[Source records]

⁂

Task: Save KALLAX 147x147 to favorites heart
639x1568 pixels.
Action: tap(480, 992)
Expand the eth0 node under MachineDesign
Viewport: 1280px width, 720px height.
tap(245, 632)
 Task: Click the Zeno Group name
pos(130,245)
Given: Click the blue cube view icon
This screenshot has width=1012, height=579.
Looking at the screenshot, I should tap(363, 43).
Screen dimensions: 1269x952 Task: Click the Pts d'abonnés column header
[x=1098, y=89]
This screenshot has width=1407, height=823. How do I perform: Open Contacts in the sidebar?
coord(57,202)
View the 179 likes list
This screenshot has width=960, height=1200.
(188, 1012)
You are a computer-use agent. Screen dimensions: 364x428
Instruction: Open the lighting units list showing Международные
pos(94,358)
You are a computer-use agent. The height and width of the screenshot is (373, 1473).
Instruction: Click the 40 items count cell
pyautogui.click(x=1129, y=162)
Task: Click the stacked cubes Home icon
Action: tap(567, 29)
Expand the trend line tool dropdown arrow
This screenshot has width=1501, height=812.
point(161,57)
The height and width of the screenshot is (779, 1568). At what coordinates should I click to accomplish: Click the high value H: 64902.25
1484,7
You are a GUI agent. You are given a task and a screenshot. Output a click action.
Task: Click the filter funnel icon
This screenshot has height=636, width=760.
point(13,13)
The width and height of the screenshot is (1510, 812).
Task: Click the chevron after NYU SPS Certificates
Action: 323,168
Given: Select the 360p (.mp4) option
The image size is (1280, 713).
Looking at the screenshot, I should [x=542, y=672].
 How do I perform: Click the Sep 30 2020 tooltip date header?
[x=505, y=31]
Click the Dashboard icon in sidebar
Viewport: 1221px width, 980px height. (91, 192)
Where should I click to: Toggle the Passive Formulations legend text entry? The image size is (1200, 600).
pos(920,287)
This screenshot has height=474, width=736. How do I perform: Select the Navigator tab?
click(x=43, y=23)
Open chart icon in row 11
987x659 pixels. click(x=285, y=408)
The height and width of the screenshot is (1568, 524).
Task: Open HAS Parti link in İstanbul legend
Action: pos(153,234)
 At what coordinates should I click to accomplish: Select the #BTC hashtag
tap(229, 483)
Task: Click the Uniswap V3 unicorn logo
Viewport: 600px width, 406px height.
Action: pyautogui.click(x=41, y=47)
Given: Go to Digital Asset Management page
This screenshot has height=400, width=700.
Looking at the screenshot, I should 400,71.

⁂

Nothing in the data should be left out when you retype it exactly.

[Answer below]
Task: Save KALLAX 147x147 to favorites heart
639x1568 pixels.
Action: tap(480, 992)
Expand the eth0 node under MachineDesign
Viewport: 1280px width, 720px height.
tap(245, 632)
 Task: Click the Zeno Group name
pos(130,245)
Given: Click the blue cube view icon
This screenshot has width=1012, height=579.
Looking at the screenshot, I should tap(363, 43).
Screen dimensions: 1269x952 Task: Click the Pts d'abonnés column header
[x=1098, y=89]
This screenshot has width=1407, height=823. How do I perform: Open Contacts in the sidebar?
coord(57,202)
View the 179 likes list
This screenshot has width=960, height=1200.
(188, 1012)
You are a computer-use agent. Screen dimensions: 364x428
Instruction: Open the lighting units list showing Международные
pos(94,358)
You are a computer-use agent. The height and width of the screenshot is (373, 1473).
Instruction: Click the 40 items count cell
pyautogui.click(x=1129, y=162)
Task: Click the stacked cubes Home icon
Action: tap(567, 29)
Expand the trend line tool dropdown arrow
This screenshot has width=1501, height=812.
point(161,57)
The height and width of the screenshot is (779, 1568). At what coordinates should I click to accomplish: Click the high value H: 64902.25
1484,7
You are a GUI agent. You are given a task and a screenshot. Output a click action.
Task: Click the filter funnel icon
This screenshot has height=636, width=760.
point(13,13)
The width and height of the screenshot is (1510, 812).
Task: Click the chevron after NYU SPS Certificates
Action: 323,168
Given: Select the 360p (.mp4) option
The image size is (1280, 713).
Looking at the screenshot, I should [x=542, y=672].
 How do I perform: Click the Sep 30 2020 tooltip date header?
[x=505, y=31]
Click the Dashboard icon in sidebar
Viewport: 1221px width, 980px height. (91, 192)
Where should I click to: Toggle the Passive Formulations legend text entry? The image size is (1200, 600).
pos(920,287)
This screenshot has height=474, width=736. How do I perform: Select the Navigator tab?
click(x=43, y=23)
Open chart icon in row 11
987x659 pixels. click(x=285, y=408)
The height and width of the screenshot is (1568, 524).
Task: Open HAS Parti link in İstanbul legend
Action: pos(153,234)
 At what coordinates should I click to accomplish: Select the #BTC hashtag
tap(229, 483)
Task: Click the Uniswap V3 unicorn logo
Viewport: 600px width, 406px height.
Action: pyautogui.click(x=41, y=47)
Given: Go to Digital Asset Management page
This screenshot has height=400, width=700.
Looking at the screenshot, I should 400,71.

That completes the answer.